図20(A)に示すように、一方を外箱、他方を内箱として外箱に内箱を収容した。
図20(B)に示すように、内箱の中に、容器に入ったアイスクリームを上段と下段に分けて、各段に4個ずつ(計8個)収容し、その上にドライアイスを載置した。各段の4つのアイスクリーム容器の中から一つを選択し、選択したアイスクリーム容器の内部に温度計のセンサを固定した。その後、ガムテープを用いて、内箱及び外箱を封止して梱包体を作製した。そして、実施例1と同様にして、断熱性能の評価を行った。
【0056】
図21は、測定結果を示すグラフである。下側の曲線は上段のアイスクリーム容器内の温度を、上側の曲線は下段のアイスクリーム容器内の温度を示している。

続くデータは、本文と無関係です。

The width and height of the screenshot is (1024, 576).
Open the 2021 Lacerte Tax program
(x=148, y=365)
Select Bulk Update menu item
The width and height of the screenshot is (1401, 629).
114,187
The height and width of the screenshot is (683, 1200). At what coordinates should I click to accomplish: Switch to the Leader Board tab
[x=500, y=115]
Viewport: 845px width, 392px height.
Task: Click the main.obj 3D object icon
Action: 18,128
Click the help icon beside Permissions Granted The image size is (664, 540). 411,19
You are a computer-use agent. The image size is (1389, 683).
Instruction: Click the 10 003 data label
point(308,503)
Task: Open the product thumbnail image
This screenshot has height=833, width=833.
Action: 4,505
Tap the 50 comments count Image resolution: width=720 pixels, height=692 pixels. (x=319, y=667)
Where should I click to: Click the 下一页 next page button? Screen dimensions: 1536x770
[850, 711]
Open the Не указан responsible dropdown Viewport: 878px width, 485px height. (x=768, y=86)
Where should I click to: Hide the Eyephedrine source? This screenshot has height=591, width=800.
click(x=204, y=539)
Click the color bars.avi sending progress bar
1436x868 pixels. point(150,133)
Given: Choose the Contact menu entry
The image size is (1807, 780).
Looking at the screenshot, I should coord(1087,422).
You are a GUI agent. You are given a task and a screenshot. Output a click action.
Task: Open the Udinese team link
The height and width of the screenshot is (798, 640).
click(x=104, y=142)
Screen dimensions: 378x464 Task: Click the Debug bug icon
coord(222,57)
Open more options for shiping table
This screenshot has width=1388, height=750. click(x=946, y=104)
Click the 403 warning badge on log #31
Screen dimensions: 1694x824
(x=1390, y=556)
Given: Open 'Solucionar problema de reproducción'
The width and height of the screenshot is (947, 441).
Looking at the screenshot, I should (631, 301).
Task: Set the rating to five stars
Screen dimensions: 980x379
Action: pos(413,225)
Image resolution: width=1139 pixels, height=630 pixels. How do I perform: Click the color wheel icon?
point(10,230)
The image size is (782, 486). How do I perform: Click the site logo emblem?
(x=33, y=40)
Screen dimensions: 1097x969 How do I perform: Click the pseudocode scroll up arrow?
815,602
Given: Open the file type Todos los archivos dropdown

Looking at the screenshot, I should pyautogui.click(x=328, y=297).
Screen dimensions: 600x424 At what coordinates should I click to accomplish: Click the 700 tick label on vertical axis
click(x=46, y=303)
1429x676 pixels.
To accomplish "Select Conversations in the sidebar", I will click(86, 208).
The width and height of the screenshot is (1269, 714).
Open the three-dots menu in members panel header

上段のアイスクリーム容器と下段のアイスクリーム容器内の最低温度、及び1日(24時間)経過後の温度は、表1に示すとおりであった。時間の経過とともに被梱包物の温度が上昇する傾向が確認された。15時間経過時点で、ドライアイスが全て昇華してしまったと考えられる。これらの結果から、断熱性能は明らかに低いことが確認された。
【0057】
(比較例3)
比較例2で用いた内箱と外箱の間(側壁部と底部のみ)に段ボール(Aフルート、厚さ:5mm)をそれぞれ1枚ずつ挟んだこと、被梱包物及びドライアイスを、高密度ポリエチレン製の袋(厚み:12μm)に入れて内箱内に載置したこと以外は、比較例2と同様にして梱包体を作製し、断熱性能の評価を行った。
【0058】
図22は、測定結果を示すグラフである。1~18時間経過時における下側の曲線は上段のアイスクリーム容器内の温度を、上側の曲線は下段のアイスクリーム容器内の温度を示している。上段のアイスクリーム容器と下段のアイスクリーム容器内の最低温度、及び1日(24時間)経過後の温度は、表1に示すとおりであった。比較例3でも時間の経過とともに被梱包物の温度が上昇する傾向が確認された。1日間経過後もドライアイスが残存していた。これは、高密度ポリエチレン製の袋を用いたことによってシール性が向上したためと考えられる。ただし、断熱性能は低かった。
【0059】
10,10A,18…断熱材、11,11A…収納体、12…枠体、12a…第一枠体、12b…第二枠体、13…板体、14…蓋体、15,15A,15B…収納部、16…帯部、18…断熱材、19…収納体、20…解繊物、40…本体部、42…箱体、45…内箱、60…蓋部、62…天板部、64…立設部、70…被梱包物、72,72A,72B…収容部、75…区画板、100…梱包容器、110…梱包体。